JolyLa simplicité de la thèse développée par Bertrand Joly est en soi scandaleuse : l’affaire Dreyfus fut avant tout une crise, qui n’eut rien d’exceptionnel et surgit, de façon imprévisible mais sans surprise non plus, dans un terreau institutionnel, social et politique qui fut favorable à son amplification. Balayée, du coup, la dimension mystique psalmodiée par Charles Péguy ; place au coup de sonde au cœur d’un régime, la Troisième République, et à l’examen minutieux des alternances systoliques et diastoliques qui l’animent, le secouent, le font vivre et l’usent d’un même mouvement. Le tout basé sur une radiographie de l’opinion française qui bouleverse les schémas admis ; non, toute la France ne fut pas saisie de rage antisémite entre la dégradation du capitaine et sa réhabilitation ; et oui, un dreyfusiste pouvait commettre aussi des erreurs d’appréciation, de jugement, de raisonnement.

Il suffit de se reporter aux six idées reçues sur l’Affaire que Joly se plaît à réévaluer pour prendre conscience de l’ampleur de son travail. Débarrassée des affects, des autocensures et des prudences habituelles, sa recherche redoutablement documentée lui permet par exemple de pouvoir affirmer sereinement que le clivage gauche-droite ne se superpose pas à l’opposition dreyfusard-antidreyfusard.

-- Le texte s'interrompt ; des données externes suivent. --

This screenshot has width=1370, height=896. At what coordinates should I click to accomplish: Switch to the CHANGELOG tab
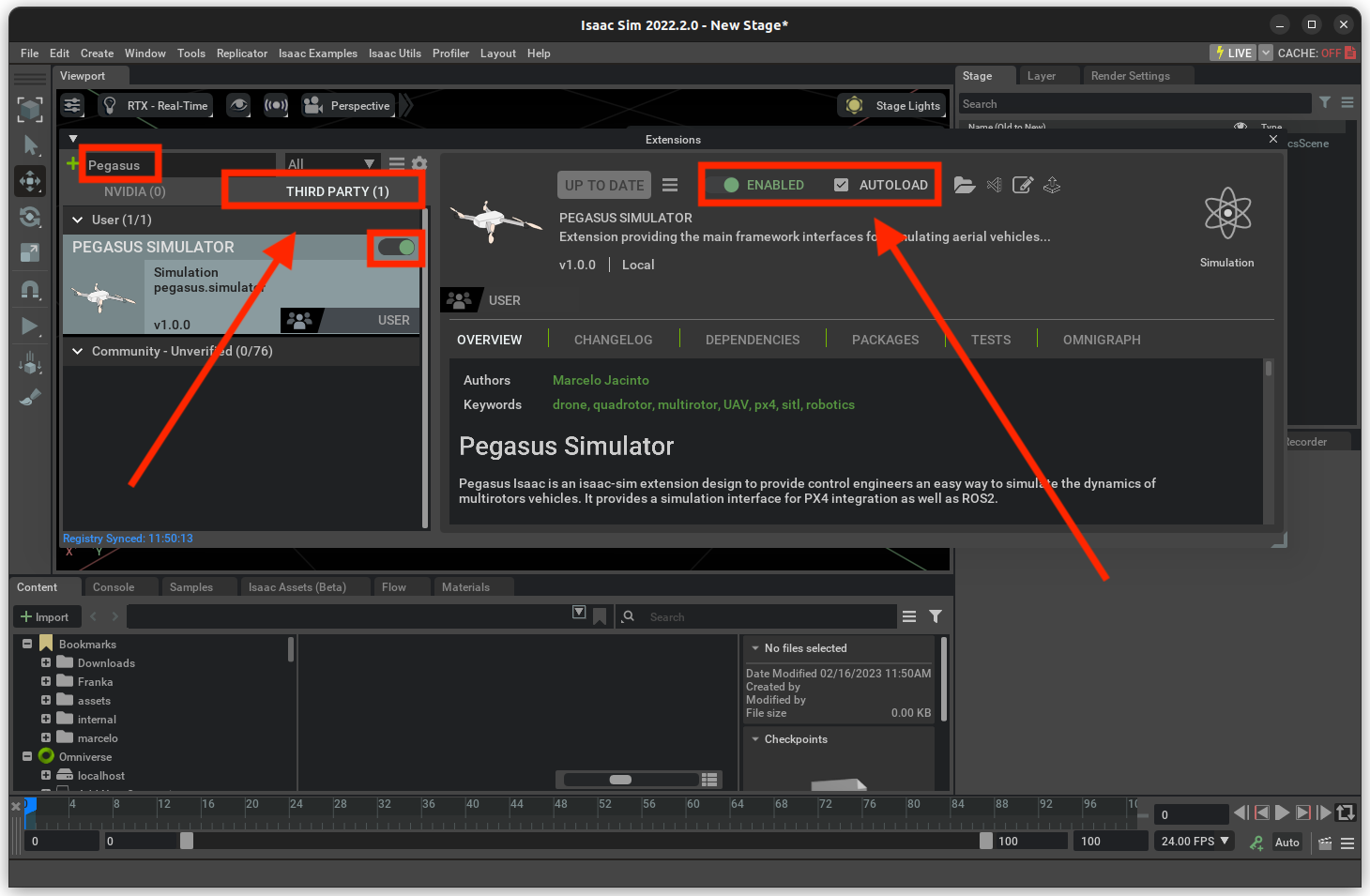613,339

Ou encore que « l’Affaire » ne marqua pas un sursaut intellectuel massif parmi les couches cultivées de la population.

C’est toute une imagerie de l’engagement qui en prend un coup ; une dichotomie très convenance entre bons et méchants qui chancèle aussi. Joly le sait, mais il avance avec une fermeté tranquille : « Replacée dans son contexte exact, l’Affaire, c’est vrai, se banalise un peu et perd de sa flamme romantique, elle tombe au rang de crise politique parmi les autres dans un régime qui les a multipliées, au risque de faire moins vibrer, mais cet élargissement de la perspective permet de mieux comprendre les défaillances du moment, les déceptions ultérieures et le retour des difficultés. »

Frédéric Saenen

 

Bertrand Joly, Histoire politique de l’affaire Dreyfus, Fayard, 786 p.